Sie wissen, dass mein Lebenstraum nie war – und sicher nicht sein wird –, Minister zu werden. Ich bin durch und durch Parlamentarier. Und ich bin gerne Vizepräsident des Deutschen Bundestages. In dieser Funktion stehe ich der Bau- und Raumkommission des Ältestenrates vor. Ich würde mich freuen, dort noch einiges bewirken zu können. Das Besucherzentrum zum Beispiel muss endlich vorankommen. Die provisorischen Container, die seit Jahren vor dem Reichstagsgebäude stehen und durch die die Besucher des Bundestages immer noch durchgeschleust werden, sind nicht nur unansehnlich, sondern einfach nur peinlich.
 

Hätte die FDP die Verhandlungen zur Jamaika-Koalition vor vier Jahren nicht abgebrochen, wären Sie womöglich Finanzminister geworden. Inwieweit reizt Sie dieses Amt immer noch?

Gar nicht. Es war nie mein Ziel, Finanzminister zu werden. Ich hätte diese Funktion aber übernommen. Aber es ist richtig: Von den denkbaren Aufgaben, die man in einer Regierung übernehmen könnte, ist das Amt des Finanzministers noch immer das reizvollste.
 

Diesmal dürfte eher eine Ampel-Koalition eine Regierungsoption für die FDP sein, weil Union und Grüne womöglich auch allein regieren können. Ihr Parteichef Christian Lindner bezweifelt allerdings, dass es genug Gemeinsamkeiten mit den Grünen und der SPD gibt. Sehen Sie das auch so? Oder können Sie sich eine Ampel vorstellen, in der ja vermutlich auch Ihre alten Gegenspieler Robert Habeck und Ralf Stegner mitmischen würden?

An Spekulationen über Koalitionen beteilige ich mich nicht. Ich finde ja toll, dass Sie schon wissen, wie die Wahl im September ausgeht. Was ich darüber weiß, ist, dass das Ergebnis so schlecht wie noch nie prognostiziert werden kann.

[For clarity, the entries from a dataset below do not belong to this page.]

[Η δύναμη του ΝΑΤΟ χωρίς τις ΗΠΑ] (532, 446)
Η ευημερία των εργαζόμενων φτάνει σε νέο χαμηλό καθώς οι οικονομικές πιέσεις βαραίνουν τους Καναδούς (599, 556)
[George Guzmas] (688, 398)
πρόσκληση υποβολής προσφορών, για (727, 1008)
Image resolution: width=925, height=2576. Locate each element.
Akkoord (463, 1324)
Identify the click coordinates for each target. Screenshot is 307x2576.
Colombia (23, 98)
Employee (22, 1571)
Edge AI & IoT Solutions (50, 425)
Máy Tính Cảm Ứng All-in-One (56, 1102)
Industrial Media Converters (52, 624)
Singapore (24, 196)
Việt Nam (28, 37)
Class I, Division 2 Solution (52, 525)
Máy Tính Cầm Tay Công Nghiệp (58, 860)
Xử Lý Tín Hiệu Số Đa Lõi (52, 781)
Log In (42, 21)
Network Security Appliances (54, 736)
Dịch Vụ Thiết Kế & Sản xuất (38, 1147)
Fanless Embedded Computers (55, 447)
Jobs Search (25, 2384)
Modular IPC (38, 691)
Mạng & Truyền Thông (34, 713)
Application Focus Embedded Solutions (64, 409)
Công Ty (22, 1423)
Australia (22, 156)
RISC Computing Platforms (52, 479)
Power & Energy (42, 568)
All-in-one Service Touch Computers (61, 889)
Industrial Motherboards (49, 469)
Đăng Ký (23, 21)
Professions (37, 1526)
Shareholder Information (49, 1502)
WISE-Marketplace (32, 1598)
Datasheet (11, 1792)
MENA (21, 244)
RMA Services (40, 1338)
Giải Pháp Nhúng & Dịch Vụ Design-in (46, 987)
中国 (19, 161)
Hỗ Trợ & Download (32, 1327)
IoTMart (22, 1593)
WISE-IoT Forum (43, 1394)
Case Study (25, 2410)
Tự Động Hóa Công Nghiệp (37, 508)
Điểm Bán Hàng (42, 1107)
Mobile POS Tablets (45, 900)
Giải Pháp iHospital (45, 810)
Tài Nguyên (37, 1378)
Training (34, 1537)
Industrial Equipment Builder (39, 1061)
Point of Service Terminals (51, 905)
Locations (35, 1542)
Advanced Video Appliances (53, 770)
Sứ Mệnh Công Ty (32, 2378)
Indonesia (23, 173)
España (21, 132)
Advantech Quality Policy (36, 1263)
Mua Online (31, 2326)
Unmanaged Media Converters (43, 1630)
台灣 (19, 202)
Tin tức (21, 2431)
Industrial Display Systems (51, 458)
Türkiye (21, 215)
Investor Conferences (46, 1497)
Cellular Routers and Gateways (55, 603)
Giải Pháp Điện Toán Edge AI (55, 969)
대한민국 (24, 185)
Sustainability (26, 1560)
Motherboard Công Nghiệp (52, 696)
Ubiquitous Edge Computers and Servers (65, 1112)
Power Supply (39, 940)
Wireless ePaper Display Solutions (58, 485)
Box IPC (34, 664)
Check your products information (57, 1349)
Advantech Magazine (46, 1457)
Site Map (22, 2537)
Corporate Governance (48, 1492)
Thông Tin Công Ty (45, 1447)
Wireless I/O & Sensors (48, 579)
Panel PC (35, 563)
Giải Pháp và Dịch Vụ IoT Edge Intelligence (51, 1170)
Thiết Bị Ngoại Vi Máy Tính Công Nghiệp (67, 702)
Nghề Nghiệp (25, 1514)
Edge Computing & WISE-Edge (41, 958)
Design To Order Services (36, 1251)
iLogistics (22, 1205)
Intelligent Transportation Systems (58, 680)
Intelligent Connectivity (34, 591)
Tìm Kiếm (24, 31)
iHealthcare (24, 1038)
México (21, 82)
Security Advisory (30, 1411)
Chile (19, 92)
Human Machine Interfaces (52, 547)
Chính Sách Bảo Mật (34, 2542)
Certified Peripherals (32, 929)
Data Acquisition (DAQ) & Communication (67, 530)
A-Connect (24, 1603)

Ich habe erlebt, wie schnell die Union auf dem harten Boden der Tatsachen gelandet ist und dass man dort sogar befürchtet, von den Grünen überholt zu werden. Die Grünen haben vor zwei Jahren einen sehr schnellen Aufstieg erlebt – aber in jedem Wahljahr seit 2005 wieder und wieder massiv verloren. Die Lage ist sehr volatil. Aber, um auf Ihre Frage zurückzukommen: Ich kann mir vieles vorstellen, bis auf eine Koalition mit AfD oder Linkspartei. Und dass die substanz- und freudlose Esken-SPD für die Freien Demokraten aktuell nicht anschlussfähig ist, finde ich auch.
 

Eine andere Option für die FDP wäre eine Deutschlandkoalition mit Union, SPD und FDP. Ist so ein Bündnis für Sie denkbar?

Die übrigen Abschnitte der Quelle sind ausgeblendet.